RAW DATA section start

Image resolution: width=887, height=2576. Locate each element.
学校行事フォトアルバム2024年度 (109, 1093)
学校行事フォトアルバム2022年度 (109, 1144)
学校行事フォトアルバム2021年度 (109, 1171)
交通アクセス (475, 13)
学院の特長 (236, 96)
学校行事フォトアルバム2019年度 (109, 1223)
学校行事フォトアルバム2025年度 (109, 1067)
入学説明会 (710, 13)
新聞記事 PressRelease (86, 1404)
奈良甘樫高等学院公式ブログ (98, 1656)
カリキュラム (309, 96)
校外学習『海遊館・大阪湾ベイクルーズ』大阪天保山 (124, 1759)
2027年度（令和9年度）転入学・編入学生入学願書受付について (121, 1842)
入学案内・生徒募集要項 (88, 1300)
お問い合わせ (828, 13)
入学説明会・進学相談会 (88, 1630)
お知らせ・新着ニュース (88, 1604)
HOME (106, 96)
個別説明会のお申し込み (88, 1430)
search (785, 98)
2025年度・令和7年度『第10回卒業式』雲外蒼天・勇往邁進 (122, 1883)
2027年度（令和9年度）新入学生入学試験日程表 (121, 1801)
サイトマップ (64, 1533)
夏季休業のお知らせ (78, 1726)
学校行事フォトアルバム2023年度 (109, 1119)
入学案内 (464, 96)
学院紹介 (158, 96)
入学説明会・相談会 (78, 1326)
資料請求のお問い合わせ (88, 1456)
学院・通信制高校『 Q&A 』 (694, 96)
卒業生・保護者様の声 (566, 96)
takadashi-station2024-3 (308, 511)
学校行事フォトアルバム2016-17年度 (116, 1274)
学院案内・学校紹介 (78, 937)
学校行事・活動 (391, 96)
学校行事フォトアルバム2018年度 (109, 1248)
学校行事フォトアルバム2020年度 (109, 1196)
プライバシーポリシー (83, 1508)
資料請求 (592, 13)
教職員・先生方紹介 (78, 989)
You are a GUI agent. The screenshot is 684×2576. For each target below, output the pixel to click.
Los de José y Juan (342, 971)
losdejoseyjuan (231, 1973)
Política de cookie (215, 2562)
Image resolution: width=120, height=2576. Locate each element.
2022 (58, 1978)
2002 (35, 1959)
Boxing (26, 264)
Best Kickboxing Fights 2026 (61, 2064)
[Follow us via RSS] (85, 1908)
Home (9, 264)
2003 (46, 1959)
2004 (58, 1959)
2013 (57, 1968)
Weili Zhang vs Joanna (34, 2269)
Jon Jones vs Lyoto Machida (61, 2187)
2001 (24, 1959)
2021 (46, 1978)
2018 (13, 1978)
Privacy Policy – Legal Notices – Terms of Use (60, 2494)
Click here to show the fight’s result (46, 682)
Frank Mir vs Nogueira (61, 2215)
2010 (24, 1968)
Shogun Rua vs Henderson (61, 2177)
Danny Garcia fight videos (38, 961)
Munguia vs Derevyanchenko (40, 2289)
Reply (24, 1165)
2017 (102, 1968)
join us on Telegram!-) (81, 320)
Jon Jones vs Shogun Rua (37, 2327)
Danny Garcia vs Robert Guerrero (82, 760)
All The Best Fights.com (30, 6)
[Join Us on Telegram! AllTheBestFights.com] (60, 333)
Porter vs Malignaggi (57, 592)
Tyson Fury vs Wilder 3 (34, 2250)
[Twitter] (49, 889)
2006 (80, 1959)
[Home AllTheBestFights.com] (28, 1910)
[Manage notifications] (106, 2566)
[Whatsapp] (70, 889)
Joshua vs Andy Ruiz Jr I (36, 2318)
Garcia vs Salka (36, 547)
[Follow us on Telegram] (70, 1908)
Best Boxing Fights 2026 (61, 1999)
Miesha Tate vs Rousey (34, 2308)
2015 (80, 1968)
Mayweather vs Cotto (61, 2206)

RAW DATA section end

Reproduce exactly, with nothing added, the lines from the one that contains "Image resolution: width=120, height=2576." to the end of the data.

Image resolution: width=120, height=2576. Locate each element.
2022 (58, 1978)
2002 (35, 1959)
Boxing (26, 264)
Best Kickboxing Fights 2026 (61, 2064)
[Follow us via RSS] (85, 1908)
Home (9, 264)
2003 (46, 1959)
2004 (58, 1959)
2013 (57, 1968)
Weili Zhang vs Joanna (34, 2269)
Jon Jones vs Lyoto Machida (61, 2187)
2001 (24, 1959)
2021 (46, 1978)
2018 (13, 1978)
Privacy Policy – Legal Notices – Terms of Use (60, 2494)
Click here to show the fight’s result (46, 682)
Frank Mir vs Nogueira (61, 2215)
2010 (24, 1968)
Shogun Rua vs Henderson (61, 2177)
Danny Garcia fight videos (38, 961)
Munguia vs Derevyanchenko (40, 2289)
Reply (24, 1165)
2017 (102, 1968)
join us on Telegram!-) (81, 320)
Jon Jones vs Shogun Rua (37, 2327)
Danny Garcia vs Robert Guerrero (82, 760)
All The Best Fights.com (30, 6)
[Join Us on Telegram! AllTheBestFights.com] (60, 333)
Porter vs Malignaggi (57, 592)
Tyson Fury vs Wilder 3 (34, 2250)
[Twitter] (49, 889)
2006 (80, 1959)
[Home AllTheBestFights.com] (28, 1910)
[Manage notifications] (106, 2566)
[Whatsapp] (70, 889)
Joshua vs Andy Ruiz Jr I (36, 2318)
Garcia vs Salka (36, 547)
[Follow us on Telegram] (70, 1908)
Best Boxing Fights 2026 (61, 1999)
Miesha Tate vs Rousey (34, 2308)
2015 (80, 1968)
Mayweather vs Cotto (61, 2206)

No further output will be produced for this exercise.